— Quoted passage —

--------------------------------

To apply your data transformations, you need to run the pipeline as an experiment.

  1. Select Submit, and run the pipeline as a new experiment named mslearn-penguin-training on your compute cluster.

  2. Wait for the run to finish. This may take 5 minutes or more.

    Screenshot of designer asset library with the completed job and job details button below.

    Notice that the left hand panel is now on the Submitted jobs pane. You will know when the run is complete because the status of the job will change to Completed.

View the transformed data

  1. When the run has completed, the dataset is now prepared for model training. Click on Job detail. You will be taken to another tab which will show the modules like this:

    Screenshot of the modules in a completed state with green bar on the left of each module.

  2. In the new tab, right click on the Normalize Data module, select Preview data, then select Transformed dataset to view the results.

  3. View the data, noting that the Species column has been removed, there are no missing values, and the values for all four features have been normalized to a common scale.

  4. Close the normalized data result visualization. Return to the previous pipeline tab.

Now that you have selected and prepared the features you want to use from the dataset, you’re ready to use them to train a clustering model.

After you’ve used data transformations to prepare the data, you can use it to train a machine learning model.

Add training modules

Work through the following steps to extend the Train Penguin Clustering pipeline as shown here:

Screenshot of the K-Means Clustering algorithm component and the Assign Data to Modules component.

Follow the steps below, using the image above for reference as you add and configure the required modules.

  1. Open the Train Penguin Clustering pipeline, if it’s not already open.

  2. In the Asset library pane on the left, search for and place a Split Data module onto the canvas under the Normalize Data module. Then connect the left output of the Normalize Data module to the input of the Split Data module.

    Tip Use the search bar to quickly locate modules.

  3. Select the Split Data module, and configure its settings as follows:
    • Splitting mode: Split Rows
    • Fraction of rows in the first output dataset: 0.7
    • Randomized split: True
    • Random seed: 123
    • Stratified split: False
  4. In the Asset library, search for and place a Train Clustering Model module to the canvas, under the Split Data module. Then connect the Results dataset1 (left) output of the Split Data module to the Dataset (right) input of the Train Clustering Model module.

  5. The clustering model should assign clusters to the data items by using all of the features you selected from the original dataset. Double click the Train Clustering Model module and in the right hand pane, select Edit column. Use the With rules option to include all columns; like this:

    Screenshot of how to include all columns in the column set.

--------------------------------

— Source data —
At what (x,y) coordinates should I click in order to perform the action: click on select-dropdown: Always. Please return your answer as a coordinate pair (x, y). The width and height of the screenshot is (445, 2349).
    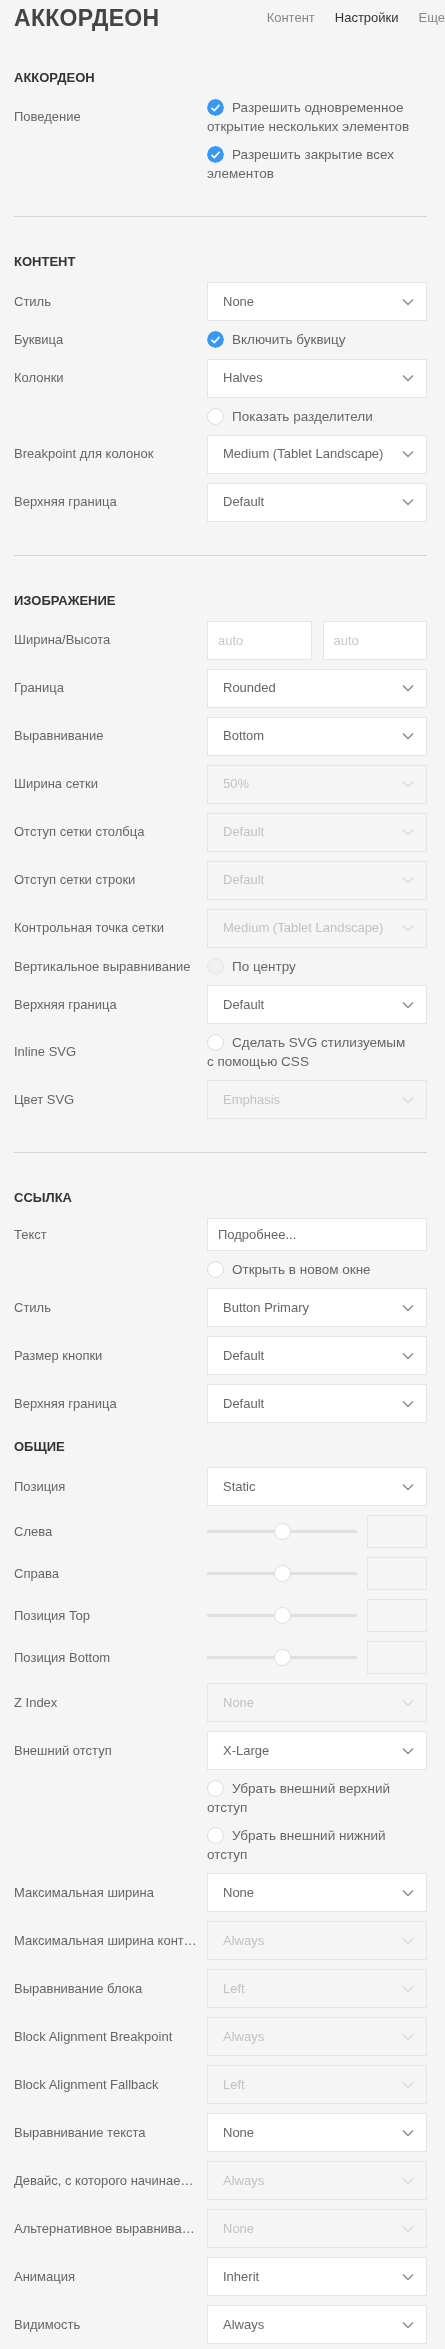
    Looking at the image, I should click on (317, 2324).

--------------------------------

— Task requirements —
1 - From the pipeline tutorial, output the passage starting at "Notice that the" and ending at "of each module.".
2 - Name every setting the pipeline tutorial says to configure on the Split Data module.
3 - In the pipeline tutorial, what name is the new experiment given?

— Answers by item —
1 -
Notice that the left hand panel is now on the Submitted jobs pane. You will know when the run is complete because the status of the job will change to Completed.

View the transformed data

  1. When the run has completed, the dataset is now prepared for model training. Click on Job detail. You will be taken to another tab which will show the modules like this:

    Screenshot of the modules in a completed state with green bar on the left of each module.

2 -
Splitting mode
Fraction of rows in the first output dataset
Randomized split
Random seed
Stratified split

3 - mslearn-penguin-training